20. Mantenha um histórico de decisão
Para cada desvio registra momento, informações disponíveis, decisão, responsável e comunicações feitas. A história deve distinguir ordem de coordenação, avaliação do comandante, problema técnico e medidas corretivas. Isso evita reconstruções baseadas apenas na memória após uma missão complexa.
Conecte rádio, jornal, relatórios de falhas e cartões de saúde em conformidade com as regras aplicáveis. Não é necessário acumular dados sem critério: é necessário poder demonstrar por que motivo o navio partiu, uma vez que geriu os limites, quais os limiares aplicados e quando é devolvido pronto.
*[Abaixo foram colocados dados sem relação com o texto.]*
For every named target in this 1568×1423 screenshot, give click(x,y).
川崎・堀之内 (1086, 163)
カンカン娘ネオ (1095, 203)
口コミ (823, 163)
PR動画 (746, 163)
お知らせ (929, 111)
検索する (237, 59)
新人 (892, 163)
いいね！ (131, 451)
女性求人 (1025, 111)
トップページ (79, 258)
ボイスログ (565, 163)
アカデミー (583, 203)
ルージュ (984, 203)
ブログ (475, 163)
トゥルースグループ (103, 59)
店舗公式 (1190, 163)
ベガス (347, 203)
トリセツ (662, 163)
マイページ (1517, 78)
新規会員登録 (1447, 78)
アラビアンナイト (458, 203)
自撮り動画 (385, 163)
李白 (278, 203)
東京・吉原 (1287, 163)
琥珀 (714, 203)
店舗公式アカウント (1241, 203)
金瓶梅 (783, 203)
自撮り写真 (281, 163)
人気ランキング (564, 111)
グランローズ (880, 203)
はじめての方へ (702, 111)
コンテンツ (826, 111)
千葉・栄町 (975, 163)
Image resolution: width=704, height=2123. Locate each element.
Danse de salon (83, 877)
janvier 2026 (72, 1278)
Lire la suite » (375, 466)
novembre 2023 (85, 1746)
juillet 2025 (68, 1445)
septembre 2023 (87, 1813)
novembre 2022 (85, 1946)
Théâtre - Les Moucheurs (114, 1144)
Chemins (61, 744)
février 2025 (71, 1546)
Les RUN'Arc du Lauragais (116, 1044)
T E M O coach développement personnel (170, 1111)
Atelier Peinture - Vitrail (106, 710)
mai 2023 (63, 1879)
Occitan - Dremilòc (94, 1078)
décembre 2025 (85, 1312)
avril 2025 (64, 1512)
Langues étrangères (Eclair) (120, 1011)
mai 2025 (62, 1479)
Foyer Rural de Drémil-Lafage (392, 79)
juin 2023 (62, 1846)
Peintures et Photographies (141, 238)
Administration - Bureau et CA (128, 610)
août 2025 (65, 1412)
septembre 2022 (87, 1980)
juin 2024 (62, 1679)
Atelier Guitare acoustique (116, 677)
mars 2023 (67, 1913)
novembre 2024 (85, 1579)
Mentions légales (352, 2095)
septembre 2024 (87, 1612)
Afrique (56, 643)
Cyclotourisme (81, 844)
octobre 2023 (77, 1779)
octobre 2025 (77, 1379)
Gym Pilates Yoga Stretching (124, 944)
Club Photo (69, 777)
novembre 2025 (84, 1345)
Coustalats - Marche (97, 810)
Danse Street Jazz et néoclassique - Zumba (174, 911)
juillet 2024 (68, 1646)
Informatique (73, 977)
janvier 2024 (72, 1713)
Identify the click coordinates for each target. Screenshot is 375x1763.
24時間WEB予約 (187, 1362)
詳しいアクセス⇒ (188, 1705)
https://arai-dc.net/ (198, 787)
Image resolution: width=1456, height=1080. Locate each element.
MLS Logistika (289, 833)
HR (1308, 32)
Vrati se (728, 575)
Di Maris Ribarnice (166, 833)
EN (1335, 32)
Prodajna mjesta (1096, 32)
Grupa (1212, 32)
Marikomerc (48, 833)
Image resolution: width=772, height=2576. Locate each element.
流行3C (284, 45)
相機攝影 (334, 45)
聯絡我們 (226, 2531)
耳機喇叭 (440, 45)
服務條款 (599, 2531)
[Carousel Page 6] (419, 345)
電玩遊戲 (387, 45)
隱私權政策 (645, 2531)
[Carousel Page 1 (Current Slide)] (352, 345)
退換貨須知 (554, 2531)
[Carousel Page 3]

21. Feche a lista de verificação com uma decisão documentada
A partida requer um resultado líquido: conforme ao perfil indicado, conforme com limitações explícitas, ou não pronto. Nenhuma caixa deve ser fechada com “é sempre feito assim”.
O comandante recebe um navio realmente consistente com os certificados e conhece os limites de operação; o armador mantém evidências de visitas, manutenção e treinamento; as mudanças são aprovadas pelos sujeitos competentes. Só esta cadeia distingue um serviço planeado por uma sucessão de emergências geridas sem um sistema estável.